The same issue arises here. We cannot create a system or structure that guarantees that everybody within that system or structure works efficiently. To a certain extent we must turn that into a strength, in other words, make it more competitive. The areas that get ahead will get more and the areas that do not could be shown up, which is the best way to get them going. A major finding in the report is that some areas are getting ahead while some are not.
The second issue is agencies. I am taking two approaches to that. One of the dividends of the cohesion process is fewer bodies in every county. I hope, therefore, that we will make fewer demands on bodies such as FÁS, the VECs and so forth to have to run from body to body. As a consequence, I hope they will be able to send more senior people to the few bodies that will remain. In County Meath, for example, there will be one Leader partnership for the county. Instead of four or five agencies, we will now only require one person to go to one meeting per month. That makes sense. However, the quid pro quo must be that it is somebody more senior who has more clout in the subdivisions within their own organisation to make things happen. There is a methodology behind what we are doing. People from the agencies must take responsibility.

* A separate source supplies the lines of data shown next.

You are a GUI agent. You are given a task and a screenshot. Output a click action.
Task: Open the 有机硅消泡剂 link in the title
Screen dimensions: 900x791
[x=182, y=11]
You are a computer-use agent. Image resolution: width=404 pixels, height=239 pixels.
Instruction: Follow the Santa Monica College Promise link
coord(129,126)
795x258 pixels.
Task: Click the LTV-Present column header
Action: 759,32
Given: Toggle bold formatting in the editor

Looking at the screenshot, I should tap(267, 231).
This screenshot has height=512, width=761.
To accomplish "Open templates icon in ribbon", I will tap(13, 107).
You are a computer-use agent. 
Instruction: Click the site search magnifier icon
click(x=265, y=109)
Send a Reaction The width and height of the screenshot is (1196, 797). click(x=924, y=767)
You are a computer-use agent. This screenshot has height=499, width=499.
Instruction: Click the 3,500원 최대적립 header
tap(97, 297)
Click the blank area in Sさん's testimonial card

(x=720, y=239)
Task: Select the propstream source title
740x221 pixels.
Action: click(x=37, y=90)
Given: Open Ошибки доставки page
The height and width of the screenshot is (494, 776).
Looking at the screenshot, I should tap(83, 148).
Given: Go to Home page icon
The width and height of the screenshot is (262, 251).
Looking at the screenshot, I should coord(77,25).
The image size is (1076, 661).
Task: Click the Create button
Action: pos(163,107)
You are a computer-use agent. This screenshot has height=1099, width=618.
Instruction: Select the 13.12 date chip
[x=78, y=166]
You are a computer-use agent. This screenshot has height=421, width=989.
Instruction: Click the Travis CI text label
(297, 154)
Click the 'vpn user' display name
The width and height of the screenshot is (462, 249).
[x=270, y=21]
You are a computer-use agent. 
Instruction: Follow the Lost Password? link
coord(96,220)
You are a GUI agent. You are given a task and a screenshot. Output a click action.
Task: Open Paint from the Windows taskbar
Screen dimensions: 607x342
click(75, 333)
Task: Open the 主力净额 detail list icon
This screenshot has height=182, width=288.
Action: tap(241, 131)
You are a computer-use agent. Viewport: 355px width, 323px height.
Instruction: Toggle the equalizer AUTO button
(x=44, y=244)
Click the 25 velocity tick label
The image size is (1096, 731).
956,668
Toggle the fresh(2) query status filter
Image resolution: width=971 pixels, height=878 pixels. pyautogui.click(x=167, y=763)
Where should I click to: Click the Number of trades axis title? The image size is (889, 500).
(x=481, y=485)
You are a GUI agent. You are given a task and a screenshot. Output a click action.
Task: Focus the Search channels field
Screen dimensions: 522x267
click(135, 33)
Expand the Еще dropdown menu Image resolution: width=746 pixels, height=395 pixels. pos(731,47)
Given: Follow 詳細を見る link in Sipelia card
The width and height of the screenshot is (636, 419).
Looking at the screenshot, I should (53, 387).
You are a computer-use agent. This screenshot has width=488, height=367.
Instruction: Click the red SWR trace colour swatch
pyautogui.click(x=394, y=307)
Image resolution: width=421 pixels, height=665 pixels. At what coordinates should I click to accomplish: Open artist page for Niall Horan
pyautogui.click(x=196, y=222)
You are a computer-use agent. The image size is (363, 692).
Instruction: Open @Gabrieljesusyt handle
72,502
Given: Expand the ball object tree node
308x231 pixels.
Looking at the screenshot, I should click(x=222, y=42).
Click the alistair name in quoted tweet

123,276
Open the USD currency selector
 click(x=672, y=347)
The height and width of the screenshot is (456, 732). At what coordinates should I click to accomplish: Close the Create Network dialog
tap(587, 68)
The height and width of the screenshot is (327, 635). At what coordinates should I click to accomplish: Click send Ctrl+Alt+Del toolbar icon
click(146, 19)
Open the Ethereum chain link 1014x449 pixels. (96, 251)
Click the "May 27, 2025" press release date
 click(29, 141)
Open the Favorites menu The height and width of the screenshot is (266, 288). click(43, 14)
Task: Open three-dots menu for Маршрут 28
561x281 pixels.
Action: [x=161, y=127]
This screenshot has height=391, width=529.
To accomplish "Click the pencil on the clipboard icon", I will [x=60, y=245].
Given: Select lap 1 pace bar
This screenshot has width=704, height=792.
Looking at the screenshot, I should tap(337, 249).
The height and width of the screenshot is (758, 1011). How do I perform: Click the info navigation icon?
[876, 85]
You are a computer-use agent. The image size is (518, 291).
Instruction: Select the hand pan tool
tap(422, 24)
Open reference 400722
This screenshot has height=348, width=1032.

I sometimes wonder if the second issue could apply to the House. Some of the debates that get headlines in the newspapers do not relate to what people come to me about, which is always houses, roads, social welfare and other practical matters. I am driven by the practical issues that affect people. Obviously, there are very poor housing estates. My colleague, the Minister of State, Deputy Noel Ahern, in his capacity as Minister of State in another Department must carry out the big refurbishment of those estates.
With regard to smaller works, there is huge demand for the cleaning of estates, fixing boarded-up houses and getting them back into the market. There was a meeting of the national monitoring committee today at which we considered how we could do more for estates with the enhancement scheme. One of the frightening things is that we cannot spend the money. Amazingly, many of the people involved in estate enhancement have not yet spent the 2005 money, let alone the 2006 money.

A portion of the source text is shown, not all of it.